» RECORDS TO PROCESS
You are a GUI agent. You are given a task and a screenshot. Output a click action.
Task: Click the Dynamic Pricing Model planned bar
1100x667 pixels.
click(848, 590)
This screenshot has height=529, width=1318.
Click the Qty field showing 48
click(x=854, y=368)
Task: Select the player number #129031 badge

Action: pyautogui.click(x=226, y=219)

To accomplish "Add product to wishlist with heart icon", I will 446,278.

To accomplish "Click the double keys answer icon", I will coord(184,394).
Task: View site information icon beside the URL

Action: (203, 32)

» WHAT IS NEEDED
Copy out, from the material above, each line in which the string "screenshot" is found.

» TASK RESPONSE
You are a GUI agent. You are given a task and a screenshot. Output a click action.
This screenshot has height=529, width=1318.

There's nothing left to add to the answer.